JPMorgan Chase & Co. (NYSE:JPM) has released its first-quarter 2017 financial results.
- The company reported revenue of $24.7 billion; managed revenue of $25.6 billion.
- Average core loans up 9% YoY and 1% QoQ.
- Average core loans up 11%; average deposits of $623 billion, up 11%.
- 27.3 million active mobile customers, up 14%.
- Credit card sales volume up 15% and Merchant processing volume up 11%.
- Record net income and Investment Banking fees for a first quarter of $3.2 billion, up 64% and $1.8 billion, up 37%, respectively.
- Maintained #1 ranking for Global Investment Banking fees with 8.5% wallet share in 1Q17.
- Record revenue of $2.0 billion, up 12%; record net income of $799 million, up 61%.
- Record average loan balances of $191 billion, up 12%.
- Record average loan balances of $118 billion, up 7%; record average deposit balances of $159 billion, up 5%.

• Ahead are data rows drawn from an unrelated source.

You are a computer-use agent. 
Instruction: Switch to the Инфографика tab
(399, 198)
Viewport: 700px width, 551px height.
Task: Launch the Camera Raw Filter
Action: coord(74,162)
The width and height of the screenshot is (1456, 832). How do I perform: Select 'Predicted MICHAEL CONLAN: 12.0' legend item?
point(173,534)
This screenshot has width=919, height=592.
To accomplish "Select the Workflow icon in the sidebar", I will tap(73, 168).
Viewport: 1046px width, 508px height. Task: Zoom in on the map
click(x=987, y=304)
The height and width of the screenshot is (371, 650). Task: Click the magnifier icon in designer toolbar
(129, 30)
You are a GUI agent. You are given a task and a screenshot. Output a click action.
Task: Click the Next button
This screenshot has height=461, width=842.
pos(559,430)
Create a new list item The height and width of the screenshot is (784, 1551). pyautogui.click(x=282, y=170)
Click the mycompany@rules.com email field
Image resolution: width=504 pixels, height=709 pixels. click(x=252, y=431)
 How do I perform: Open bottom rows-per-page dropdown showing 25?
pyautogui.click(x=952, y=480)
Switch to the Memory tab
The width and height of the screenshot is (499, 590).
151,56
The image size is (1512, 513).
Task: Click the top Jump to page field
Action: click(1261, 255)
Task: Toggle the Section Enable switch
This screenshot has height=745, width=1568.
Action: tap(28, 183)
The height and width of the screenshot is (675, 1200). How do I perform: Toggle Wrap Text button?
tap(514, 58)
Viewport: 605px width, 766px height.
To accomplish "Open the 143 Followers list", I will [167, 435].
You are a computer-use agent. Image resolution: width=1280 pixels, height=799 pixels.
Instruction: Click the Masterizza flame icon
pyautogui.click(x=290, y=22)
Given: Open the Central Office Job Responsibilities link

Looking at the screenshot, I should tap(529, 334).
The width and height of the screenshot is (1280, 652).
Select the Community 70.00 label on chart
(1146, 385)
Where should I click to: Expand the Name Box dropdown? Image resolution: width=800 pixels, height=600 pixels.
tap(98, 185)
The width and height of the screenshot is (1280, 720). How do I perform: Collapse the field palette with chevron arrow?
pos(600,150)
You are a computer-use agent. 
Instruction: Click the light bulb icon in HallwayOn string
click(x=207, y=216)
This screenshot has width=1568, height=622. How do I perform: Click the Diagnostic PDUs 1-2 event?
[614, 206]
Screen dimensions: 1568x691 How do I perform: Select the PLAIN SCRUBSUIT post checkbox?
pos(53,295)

- Record assets under management (“AUM”) of $1.8 trillion, up 10%; 77% of mutual fund AUM ranked in the 1st or 2nd quartile over 5 years
CEO Jamie Dimon commented, “We are off to a good start for the year with all of our businesses performing well and building on their momentum from last year. The consumer businesses continue to grow core loans at double digits, outperform the industry in deposit growth, and we once again had very strong card sales volume growth this quarter – reflecting our commitment to providing our customers the innovative products and services they want.”
Dimon added: “We demonstrated the strength of our Corporate & Investment Bank platform, growing revenue strongly in Banking and Markets and maintaining leadership positions. Commercial Banking continued its solid performance with record revenue and net income this quarter. Asset & Wealth Management had strong underlying performance driven by record balances in banking, as well as record AUM & client assets.”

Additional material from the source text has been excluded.